# Sufficiency and Efficiency in Deep RL

_W. Evan Durno, 2023_

**TODO:** the whole document contains a mixture of multivariate and univariate representations of $\theta$. Switch-over to multivariate.  

As a reinforcement learning (RL) agent explores its environment, 
it learns and tries new things, and thus changes its sampling distribution. 
Thus, the RL paradigm poorly aligns with the foundational identical distribution assumptions 
underpinning the statistical theories allowing AI to function correctly. 
For example, it can be useful to discard old observations during fitting. 
Similarly, we ought to ask, how can we optimally fit our models while adding new samples from new distributions? 

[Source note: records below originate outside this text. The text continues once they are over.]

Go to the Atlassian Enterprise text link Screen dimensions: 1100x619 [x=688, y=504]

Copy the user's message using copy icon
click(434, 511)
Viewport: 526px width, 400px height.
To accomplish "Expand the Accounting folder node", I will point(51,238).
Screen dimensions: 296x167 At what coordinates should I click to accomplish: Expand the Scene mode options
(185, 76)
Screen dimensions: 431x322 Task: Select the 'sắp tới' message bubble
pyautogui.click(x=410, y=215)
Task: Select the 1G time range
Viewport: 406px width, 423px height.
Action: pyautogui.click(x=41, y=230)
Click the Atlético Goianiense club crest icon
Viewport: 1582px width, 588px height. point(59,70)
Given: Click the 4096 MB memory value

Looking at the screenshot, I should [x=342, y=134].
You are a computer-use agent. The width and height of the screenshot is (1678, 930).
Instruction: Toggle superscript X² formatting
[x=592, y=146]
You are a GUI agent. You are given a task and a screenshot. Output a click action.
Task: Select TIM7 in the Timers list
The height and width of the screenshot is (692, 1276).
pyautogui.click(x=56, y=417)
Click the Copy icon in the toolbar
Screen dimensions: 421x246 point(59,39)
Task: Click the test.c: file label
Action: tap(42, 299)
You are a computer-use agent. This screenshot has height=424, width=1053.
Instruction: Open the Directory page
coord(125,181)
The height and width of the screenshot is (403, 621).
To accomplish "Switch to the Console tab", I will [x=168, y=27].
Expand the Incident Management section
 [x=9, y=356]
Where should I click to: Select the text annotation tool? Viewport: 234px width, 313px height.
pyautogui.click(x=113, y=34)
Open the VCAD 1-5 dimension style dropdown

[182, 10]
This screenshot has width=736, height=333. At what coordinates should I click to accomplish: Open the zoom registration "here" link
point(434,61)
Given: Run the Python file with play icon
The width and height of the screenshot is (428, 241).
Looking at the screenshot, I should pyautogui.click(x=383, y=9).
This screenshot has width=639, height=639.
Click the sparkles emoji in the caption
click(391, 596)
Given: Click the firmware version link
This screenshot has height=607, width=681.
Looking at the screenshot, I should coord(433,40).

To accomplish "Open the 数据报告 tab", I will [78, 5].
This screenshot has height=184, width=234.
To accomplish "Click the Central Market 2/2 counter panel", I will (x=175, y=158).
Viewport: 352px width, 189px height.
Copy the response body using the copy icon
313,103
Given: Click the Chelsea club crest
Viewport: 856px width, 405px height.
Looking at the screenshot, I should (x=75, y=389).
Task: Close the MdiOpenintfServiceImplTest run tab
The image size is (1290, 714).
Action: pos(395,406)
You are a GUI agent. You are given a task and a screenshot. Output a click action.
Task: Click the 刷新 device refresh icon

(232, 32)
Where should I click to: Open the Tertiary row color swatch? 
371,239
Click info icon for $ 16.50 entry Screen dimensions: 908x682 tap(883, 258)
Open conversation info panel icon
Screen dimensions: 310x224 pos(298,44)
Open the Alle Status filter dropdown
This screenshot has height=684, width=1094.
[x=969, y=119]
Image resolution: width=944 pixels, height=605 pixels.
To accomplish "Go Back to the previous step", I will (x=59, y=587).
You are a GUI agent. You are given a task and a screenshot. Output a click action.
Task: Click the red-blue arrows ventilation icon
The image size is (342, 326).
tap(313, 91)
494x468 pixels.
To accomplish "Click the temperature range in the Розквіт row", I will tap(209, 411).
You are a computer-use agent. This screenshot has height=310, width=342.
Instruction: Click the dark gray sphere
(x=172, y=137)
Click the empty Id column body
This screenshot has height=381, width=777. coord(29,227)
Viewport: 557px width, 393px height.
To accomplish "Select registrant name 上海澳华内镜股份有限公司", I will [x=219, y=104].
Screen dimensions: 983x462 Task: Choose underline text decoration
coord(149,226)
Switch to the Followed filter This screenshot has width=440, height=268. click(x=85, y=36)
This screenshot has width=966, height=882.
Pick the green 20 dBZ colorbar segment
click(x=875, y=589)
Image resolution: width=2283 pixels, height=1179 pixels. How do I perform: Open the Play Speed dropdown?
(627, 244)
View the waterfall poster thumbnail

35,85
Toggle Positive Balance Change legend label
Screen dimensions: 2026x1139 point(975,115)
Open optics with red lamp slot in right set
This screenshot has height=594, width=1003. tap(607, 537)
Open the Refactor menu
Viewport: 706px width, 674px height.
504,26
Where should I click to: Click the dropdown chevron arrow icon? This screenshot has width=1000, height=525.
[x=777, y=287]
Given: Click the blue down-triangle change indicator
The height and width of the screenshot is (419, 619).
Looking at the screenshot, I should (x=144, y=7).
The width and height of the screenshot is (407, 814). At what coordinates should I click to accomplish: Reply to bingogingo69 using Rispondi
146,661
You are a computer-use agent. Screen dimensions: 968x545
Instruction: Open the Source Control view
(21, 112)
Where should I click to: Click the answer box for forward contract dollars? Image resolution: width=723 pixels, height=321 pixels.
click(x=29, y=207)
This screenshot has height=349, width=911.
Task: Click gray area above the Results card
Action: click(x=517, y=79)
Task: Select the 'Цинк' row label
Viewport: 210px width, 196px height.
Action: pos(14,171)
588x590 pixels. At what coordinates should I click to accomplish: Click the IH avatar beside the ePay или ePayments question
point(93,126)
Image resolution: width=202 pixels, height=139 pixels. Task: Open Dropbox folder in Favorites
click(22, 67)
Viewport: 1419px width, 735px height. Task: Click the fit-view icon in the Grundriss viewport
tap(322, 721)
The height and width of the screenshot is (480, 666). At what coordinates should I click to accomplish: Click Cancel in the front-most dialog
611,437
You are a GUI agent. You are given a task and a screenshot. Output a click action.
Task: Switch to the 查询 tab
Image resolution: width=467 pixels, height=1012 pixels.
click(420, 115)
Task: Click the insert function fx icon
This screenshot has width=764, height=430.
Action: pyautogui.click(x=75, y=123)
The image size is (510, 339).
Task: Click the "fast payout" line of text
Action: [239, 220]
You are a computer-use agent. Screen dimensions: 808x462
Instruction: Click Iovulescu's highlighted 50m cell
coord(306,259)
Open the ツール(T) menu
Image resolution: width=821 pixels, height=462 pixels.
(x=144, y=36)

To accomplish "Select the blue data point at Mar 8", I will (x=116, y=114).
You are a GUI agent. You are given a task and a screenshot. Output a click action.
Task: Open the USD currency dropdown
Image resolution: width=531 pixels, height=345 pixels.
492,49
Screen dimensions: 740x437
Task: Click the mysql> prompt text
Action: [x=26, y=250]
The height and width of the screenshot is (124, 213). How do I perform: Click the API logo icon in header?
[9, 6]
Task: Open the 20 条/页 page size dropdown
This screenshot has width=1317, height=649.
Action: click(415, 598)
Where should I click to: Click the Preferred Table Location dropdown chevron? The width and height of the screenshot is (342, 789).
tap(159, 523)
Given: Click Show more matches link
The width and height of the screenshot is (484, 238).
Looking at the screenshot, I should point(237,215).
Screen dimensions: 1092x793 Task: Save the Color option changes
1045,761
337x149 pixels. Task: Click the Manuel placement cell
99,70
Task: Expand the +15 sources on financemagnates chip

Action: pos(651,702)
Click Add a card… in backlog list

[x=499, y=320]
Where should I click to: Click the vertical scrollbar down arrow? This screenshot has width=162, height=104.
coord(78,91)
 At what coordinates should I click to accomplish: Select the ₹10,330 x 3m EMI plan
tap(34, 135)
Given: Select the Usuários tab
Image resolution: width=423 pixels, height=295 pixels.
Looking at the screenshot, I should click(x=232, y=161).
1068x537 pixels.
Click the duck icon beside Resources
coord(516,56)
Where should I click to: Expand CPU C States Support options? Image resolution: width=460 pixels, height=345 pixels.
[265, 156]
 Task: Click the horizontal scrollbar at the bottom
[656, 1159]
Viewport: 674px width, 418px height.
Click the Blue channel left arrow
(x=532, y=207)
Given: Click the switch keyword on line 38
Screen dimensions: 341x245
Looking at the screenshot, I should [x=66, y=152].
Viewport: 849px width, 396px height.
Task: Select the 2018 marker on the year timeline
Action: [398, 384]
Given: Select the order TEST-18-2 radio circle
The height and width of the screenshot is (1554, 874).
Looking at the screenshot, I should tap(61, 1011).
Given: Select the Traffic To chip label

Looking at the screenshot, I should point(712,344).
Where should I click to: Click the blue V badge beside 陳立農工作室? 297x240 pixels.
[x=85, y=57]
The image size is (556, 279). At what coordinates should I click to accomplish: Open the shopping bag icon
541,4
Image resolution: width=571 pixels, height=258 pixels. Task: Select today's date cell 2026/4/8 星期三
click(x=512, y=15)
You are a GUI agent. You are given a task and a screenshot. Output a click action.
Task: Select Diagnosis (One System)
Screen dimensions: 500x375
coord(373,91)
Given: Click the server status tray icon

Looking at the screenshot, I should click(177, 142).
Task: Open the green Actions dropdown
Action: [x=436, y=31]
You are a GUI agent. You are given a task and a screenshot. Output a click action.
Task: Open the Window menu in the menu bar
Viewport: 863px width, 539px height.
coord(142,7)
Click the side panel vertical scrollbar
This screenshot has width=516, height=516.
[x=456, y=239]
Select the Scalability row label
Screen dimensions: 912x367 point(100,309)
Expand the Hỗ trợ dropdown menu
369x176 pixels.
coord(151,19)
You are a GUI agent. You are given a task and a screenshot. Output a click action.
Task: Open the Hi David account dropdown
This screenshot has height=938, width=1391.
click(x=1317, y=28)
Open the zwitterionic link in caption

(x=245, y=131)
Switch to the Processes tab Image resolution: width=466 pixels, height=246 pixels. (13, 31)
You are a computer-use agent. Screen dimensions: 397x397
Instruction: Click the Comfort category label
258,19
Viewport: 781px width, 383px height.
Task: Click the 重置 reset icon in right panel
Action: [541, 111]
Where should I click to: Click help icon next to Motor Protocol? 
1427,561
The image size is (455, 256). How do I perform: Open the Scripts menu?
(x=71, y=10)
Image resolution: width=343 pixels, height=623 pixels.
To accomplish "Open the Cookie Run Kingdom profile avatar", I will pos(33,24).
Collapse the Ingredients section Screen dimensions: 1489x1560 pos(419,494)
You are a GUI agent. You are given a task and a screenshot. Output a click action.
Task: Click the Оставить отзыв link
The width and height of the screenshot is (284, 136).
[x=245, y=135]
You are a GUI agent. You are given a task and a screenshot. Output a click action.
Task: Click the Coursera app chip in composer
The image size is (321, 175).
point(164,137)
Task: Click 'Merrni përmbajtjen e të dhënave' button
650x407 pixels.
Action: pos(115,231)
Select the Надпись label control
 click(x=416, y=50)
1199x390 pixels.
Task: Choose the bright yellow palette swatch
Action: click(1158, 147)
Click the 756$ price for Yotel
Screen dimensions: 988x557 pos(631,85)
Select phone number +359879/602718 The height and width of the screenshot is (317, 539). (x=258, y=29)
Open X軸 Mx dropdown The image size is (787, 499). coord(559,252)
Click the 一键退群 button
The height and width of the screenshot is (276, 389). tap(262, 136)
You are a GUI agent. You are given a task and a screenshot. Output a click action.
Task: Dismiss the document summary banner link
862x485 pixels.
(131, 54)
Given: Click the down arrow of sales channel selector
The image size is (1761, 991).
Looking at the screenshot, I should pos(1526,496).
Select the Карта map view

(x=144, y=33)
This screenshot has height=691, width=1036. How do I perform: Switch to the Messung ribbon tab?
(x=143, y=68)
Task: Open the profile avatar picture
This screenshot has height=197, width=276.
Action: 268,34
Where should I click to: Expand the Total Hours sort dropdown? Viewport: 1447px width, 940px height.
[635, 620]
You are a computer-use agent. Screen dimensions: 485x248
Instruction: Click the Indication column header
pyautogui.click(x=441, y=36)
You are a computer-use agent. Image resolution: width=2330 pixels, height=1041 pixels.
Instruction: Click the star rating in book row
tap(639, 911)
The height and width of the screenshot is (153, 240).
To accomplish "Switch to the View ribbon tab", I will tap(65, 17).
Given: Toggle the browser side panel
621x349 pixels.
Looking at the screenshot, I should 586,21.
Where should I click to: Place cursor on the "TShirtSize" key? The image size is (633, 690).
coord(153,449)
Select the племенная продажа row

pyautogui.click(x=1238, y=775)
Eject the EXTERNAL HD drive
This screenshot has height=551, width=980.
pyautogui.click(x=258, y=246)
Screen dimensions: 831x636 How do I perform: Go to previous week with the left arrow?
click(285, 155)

In this work, we introduce the concept of a sufficient statistic regularizer (SSR), 
and prove the existence of an optimal regularizing value $\lambda$ to assist in fitting 
our models while distributions change smoothly and locally. 
Further, by relaxing the sufficient statistic definition to accommodate a reasonable approximation, 
we prove the existence of asymptotically universal sufficient statistics applicable in and beyond RL, 
assuming reasonable regularity assumptions. 
The net result is an RL paradigm which 
(1) incorporates new, non-identically distributed data optimally, and 
(2) achieves miniaturization by storing data in an $O(p)$-sized space instead of $O(n)$. 

## Introduction 

TODO: Describe the problem precisely 

TODO: Cover similar research 

## SSRs 

**Sufficient statistics as regularizers** 

Data reduction is the purpose of sufficient statistics. 
This becomes particularly apparent when studying their behavior under maximum likelihood estimation. 
The Fisher-Neyman defintion of a sufficient statistic $T(x)$ is that there 
exists $g$ and $h$ for density $f$ such that $f(x; \theta) = h(x) g(T(x) ; \theta)$. 
Notice that under maximum likelihood estimation, the $h$ term becomes irrelevant, leaving only $T(x)$, 
thereby providing an opportunity to reduce dimensionality of all data stored. 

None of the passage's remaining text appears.